*ACTION ITEM*: Leave out every line before the one containing "The height and width of the screenshot is (1816, 2044).", and set down that line and the rest through the end of the listing exactly.

*INPUT DATA*:
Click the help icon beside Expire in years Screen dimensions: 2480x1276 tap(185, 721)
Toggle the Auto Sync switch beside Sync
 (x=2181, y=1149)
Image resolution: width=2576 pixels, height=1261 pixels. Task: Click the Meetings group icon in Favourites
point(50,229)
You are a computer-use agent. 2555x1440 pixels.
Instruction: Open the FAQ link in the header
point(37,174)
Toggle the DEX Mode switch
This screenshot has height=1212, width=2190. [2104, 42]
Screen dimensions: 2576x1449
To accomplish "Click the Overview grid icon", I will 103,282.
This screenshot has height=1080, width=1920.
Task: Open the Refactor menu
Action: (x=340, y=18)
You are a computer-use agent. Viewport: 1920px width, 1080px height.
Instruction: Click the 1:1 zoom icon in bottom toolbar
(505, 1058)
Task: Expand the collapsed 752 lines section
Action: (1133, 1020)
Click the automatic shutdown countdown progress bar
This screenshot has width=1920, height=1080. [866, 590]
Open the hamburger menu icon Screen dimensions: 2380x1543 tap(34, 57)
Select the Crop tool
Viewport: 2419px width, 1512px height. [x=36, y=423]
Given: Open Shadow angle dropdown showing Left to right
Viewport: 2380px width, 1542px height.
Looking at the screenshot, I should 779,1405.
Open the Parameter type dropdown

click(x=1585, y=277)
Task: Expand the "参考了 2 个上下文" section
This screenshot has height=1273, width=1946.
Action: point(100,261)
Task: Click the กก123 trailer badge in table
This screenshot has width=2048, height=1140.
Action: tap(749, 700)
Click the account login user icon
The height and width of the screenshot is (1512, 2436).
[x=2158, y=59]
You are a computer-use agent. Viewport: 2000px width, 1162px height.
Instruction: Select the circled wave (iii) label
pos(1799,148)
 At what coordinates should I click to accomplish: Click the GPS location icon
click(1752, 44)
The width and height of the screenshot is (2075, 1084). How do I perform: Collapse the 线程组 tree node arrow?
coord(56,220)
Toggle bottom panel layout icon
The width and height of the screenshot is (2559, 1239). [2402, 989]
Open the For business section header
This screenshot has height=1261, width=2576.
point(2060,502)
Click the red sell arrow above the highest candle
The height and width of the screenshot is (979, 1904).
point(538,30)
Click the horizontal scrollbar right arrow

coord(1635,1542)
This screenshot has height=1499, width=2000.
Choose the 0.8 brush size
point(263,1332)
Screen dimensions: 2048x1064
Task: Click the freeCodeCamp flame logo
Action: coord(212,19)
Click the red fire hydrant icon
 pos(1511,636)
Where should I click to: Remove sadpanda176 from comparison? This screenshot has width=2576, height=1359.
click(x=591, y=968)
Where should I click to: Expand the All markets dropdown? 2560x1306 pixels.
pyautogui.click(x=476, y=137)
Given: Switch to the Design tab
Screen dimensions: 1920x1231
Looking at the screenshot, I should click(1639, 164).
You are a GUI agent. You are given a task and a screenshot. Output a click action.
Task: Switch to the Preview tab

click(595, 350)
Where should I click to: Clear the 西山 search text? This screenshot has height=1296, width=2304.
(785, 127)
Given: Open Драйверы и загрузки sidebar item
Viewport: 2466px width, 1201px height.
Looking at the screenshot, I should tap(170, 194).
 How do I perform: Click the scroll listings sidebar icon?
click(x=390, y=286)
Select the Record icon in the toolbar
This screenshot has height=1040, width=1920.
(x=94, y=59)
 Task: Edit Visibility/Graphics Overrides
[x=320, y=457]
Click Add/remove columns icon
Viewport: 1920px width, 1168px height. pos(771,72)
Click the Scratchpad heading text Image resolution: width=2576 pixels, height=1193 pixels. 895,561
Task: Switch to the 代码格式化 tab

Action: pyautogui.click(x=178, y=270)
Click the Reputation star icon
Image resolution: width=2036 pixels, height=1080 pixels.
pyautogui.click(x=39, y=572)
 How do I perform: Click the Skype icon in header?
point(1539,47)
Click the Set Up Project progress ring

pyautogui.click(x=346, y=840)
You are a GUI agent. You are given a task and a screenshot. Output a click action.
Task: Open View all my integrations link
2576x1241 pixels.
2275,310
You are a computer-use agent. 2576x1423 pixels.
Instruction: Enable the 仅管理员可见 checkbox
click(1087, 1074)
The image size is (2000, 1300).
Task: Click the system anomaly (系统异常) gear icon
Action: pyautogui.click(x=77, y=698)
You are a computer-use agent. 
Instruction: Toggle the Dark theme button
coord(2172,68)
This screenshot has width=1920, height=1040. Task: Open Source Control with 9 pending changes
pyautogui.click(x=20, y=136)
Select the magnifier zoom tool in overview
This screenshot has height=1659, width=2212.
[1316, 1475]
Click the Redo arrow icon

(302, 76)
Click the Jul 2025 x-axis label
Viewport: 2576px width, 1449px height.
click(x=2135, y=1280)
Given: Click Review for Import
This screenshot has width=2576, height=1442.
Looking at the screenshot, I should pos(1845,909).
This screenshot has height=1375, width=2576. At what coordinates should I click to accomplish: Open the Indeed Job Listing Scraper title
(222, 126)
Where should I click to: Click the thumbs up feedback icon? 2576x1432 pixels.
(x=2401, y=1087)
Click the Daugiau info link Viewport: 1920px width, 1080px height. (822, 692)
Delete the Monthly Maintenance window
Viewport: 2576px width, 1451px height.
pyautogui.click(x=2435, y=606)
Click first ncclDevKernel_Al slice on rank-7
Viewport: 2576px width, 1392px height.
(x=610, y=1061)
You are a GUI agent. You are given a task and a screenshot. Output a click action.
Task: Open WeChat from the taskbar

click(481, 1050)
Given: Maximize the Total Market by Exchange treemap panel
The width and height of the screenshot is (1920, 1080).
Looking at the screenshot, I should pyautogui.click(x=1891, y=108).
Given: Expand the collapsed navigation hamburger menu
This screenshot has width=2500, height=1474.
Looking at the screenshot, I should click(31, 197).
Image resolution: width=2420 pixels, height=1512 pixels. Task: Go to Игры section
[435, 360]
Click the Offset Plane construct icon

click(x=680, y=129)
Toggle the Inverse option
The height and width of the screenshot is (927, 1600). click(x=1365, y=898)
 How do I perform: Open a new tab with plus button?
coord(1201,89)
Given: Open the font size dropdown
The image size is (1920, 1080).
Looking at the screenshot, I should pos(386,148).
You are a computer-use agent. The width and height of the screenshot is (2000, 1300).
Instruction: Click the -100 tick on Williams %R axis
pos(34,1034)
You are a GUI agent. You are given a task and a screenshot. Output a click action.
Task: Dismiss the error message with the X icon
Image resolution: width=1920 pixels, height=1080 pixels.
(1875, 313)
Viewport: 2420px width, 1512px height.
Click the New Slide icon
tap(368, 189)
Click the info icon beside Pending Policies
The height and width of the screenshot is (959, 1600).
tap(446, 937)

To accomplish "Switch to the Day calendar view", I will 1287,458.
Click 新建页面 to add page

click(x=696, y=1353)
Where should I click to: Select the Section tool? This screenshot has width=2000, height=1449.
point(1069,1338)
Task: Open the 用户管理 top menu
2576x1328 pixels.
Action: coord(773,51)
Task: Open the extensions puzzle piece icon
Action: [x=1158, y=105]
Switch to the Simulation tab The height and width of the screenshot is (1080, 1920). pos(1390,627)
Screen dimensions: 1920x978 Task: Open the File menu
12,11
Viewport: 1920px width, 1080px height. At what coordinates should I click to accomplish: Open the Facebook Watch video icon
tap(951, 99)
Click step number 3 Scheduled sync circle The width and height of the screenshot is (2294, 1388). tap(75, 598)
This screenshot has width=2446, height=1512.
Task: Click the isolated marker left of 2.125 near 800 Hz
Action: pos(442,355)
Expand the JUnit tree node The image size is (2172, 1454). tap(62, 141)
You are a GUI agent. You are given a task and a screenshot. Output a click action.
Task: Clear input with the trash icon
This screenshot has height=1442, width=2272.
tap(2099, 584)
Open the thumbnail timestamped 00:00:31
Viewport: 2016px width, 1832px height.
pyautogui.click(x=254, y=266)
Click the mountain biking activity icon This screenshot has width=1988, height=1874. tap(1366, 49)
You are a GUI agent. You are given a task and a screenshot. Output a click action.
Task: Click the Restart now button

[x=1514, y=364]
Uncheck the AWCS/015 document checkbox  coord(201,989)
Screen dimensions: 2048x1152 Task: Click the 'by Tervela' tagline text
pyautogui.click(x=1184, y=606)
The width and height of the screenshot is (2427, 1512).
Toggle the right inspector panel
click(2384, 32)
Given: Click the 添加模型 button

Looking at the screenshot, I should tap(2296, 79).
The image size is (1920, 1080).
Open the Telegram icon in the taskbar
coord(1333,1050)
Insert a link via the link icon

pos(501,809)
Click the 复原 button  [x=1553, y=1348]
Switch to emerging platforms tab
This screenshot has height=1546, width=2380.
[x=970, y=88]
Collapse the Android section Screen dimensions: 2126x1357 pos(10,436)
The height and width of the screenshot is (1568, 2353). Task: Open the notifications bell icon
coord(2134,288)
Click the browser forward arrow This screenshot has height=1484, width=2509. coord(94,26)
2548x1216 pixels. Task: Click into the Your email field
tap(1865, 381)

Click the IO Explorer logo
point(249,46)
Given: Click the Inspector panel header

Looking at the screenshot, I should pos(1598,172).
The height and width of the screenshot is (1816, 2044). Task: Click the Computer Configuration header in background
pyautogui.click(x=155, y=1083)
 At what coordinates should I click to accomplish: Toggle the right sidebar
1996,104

*RESPONSE TO THIS EXERCISE*:
The height and width of the screenshot is (1816, 2044). Task: Click the Computer Configuration header in background
pyautogui.click(x=155, y=1083)
 At what coordinates should I click to accomplish: Toggle the right sidebar
1996,104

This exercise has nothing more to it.